■ PROVIDED TEXT ■

↓

In [88]:
import pandas as pd
import numpy as np

In [125]:
class Layer:
    def __init__(self):
        self.input = None
        self.output = None
        
    # computes the output Y of a layer for a given input X
    def forward_propagation(self, input):
        raise NotImplementedError
        
    # computes the dE/dX for a given dE/dY (and update parameters if any)
    def backward_propagation(self, output_error, learning_rate):
        raise NotIMplementedError

In [126]:
# inherit from base class Layer
class FCLayer(Layer):
    # input_size = number of input neurons
    # output_size = number of output neurons
    def __init__(self, input_size, output_size):
        self.weights = np.random.rand(input_size, output_size) - 0.5
        self.bias = np.random.rand(1, output_size) - 0.5
    
    # returns output for a given input
    def forward_propagation(self, input_data):
        self.input = input_data
        self.output = np.dot(self.input, self.weights) + self.bias
        return self.output
    
    # computes dE/dW, dE/dB for a given output_error=dE/dY. Returns input_error=dE/dX.

↑

■ EXERCISE SET ■
A. Reproduce the part of the neural network layer code that begins with the words containing "# computes the output" and ends with "parameters if any)".
B. Resume the neural network layer code from its last line.

■ DATA EXTRACT ■
↓

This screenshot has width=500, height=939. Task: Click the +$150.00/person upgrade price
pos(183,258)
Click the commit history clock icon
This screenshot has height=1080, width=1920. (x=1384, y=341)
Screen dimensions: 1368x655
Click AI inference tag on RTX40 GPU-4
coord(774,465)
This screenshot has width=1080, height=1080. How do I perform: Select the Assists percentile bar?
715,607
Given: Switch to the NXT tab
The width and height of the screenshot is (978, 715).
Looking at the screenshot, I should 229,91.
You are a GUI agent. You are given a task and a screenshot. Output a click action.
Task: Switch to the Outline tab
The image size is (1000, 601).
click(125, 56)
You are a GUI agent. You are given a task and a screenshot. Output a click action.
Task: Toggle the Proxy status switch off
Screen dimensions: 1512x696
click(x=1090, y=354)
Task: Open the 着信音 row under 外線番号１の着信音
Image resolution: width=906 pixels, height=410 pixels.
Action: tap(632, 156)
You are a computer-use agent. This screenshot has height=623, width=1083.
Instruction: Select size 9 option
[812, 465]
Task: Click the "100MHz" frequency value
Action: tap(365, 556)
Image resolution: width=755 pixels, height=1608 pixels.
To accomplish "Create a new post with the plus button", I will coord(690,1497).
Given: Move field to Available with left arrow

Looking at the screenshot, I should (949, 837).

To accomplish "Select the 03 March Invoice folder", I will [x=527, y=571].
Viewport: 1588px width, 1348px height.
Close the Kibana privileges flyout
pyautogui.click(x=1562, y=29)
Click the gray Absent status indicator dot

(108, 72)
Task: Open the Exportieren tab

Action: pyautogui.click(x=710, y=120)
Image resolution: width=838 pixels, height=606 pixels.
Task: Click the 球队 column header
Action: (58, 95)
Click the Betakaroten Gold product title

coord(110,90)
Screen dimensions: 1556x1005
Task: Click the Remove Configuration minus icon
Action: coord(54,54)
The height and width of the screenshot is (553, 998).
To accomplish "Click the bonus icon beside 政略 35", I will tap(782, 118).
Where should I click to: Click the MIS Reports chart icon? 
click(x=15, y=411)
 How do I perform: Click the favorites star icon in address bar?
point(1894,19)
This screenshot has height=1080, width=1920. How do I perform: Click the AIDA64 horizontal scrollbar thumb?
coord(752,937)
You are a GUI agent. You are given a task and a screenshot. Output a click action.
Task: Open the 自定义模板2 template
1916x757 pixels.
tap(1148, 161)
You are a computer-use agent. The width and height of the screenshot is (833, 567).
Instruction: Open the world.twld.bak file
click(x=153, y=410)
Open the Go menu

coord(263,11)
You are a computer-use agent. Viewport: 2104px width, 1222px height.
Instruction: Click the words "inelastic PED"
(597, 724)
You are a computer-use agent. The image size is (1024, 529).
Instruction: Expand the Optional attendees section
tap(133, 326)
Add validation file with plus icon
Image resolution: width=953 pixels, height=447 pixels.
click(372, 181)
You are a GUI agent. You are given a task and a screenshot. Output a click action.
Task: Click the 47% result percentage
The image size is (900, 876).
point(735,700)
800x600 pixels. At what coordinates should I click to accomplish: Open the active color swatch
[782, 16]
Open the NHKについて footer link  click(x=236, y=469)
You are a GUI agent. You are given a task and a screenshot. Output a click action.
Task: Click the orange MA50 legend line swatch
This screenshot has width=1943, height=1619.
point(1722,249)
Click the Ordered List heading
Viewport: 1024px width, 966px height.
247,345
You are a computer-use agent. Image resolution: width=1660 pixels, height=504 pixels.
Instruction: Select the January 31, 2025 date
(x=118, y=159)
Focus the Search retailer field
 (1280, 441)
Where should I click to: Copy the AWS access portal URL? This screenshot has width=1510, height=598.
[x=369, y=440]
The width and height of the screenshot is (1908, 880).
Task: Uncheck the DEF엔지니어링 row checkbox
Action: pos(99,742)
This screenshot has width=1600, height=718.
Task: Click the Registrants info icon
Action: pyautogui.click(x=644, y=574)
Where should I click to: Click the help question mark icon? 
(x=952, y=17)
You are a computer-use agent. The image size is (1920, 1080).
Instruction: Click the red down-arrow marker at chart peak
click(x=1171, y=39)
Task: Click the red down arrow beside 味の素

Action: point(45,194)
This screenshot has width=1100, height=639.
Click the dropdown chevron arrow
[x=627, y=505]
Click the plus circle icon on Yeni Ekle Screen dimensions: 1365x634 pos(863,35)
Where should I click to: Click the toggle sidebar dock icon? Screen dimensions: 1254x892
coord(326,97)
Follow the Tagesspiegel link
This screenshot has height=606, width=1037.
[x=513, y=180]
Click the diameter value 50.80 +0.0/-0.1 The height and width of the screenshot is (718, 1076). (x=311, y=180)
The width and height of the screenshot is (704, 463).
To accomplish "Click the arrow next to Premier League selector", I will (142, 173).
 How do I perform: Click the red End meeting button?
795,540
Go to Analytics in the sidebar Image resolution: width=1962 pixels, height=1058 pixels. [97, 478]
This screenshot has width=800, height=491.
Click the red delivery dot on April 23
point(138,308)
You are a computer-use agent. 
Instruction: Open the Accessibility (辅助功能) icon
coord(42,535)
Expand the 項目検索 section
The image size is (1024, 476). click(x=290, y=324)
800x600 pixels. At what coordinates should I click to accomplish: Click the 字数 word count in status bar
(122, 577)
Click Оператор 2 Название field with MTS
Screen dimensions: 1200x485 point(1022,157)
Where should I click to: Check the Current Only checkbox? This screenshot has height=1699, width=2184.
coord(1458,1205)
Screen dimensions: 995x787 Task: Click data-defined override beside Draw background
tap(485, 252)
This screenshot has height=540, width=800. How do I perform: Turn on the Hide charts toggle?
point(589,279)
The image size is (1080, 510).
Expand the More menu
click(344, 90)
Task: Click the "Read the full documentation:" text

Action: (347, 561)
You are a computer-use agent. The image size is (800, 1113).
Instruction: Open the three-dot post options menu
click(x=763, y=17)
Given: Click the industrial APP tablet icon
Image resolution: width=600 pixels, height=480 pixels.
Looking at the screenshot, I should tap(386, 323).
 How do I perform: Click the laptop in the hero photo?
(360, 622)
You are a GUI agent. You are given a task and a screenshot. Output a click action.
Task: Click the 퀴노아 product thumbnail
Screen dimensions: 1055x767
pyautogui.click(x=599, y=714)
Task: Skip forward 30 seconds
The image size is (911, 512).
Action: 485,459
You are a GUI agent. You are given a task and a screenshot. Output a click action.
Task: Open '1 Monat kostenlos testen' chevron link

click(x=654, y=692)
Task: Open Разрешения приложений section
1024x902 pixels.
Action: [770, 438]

↑

■ EXERCISE RESPONSES ■
A.
# computes the output Y of a layer for a given input X
    def forward_propagation(self, input):
        raise NotImplementedError
        
    # computes the dE/dX for a given dE/dY (and update parameters if any)

B.
    def backward_propagation(self, output_error, learning_rate):
        input_error = np.dot(output_error, self.weights.T)
        weights_error = np.dot(self.input.T, output_error)
        # dBias = output_error
        
        # update parameters
        self.weights -= learning_rate * weights_error
        self.bias -= learning_rate * output_error
        return input_error

In [127]:
class ActivationLayer(Layer):
    def __init__(self, activation, activation_prime):
        self.activation = activation
        self.activation_prime = activation_prime
        
    # returns the activated input
    def forward_propagation(self, input_data):
        self.input = input_data
        self.output = self.activation(self.input)
        return self.output
    
    # returns input_error=dE/dX for a given output_error=dE/dY.
    # learning_rate is not used because there is no "learnable" parameters
    def backward_propagation(self, output_error, learning_rate):
        return self.activation_prime(self.input) * output_error

In [128]:
# activation function and its derivative
def tanh(x):
    return np.tanh(x)

def tanh_prime(x):
    return 1 - np.tanh(x)**2

In [129]:
# loss function and its derivative
def mse(y_true, y_pred):
    return np.mean(np.power(y_true-y_pred, 2))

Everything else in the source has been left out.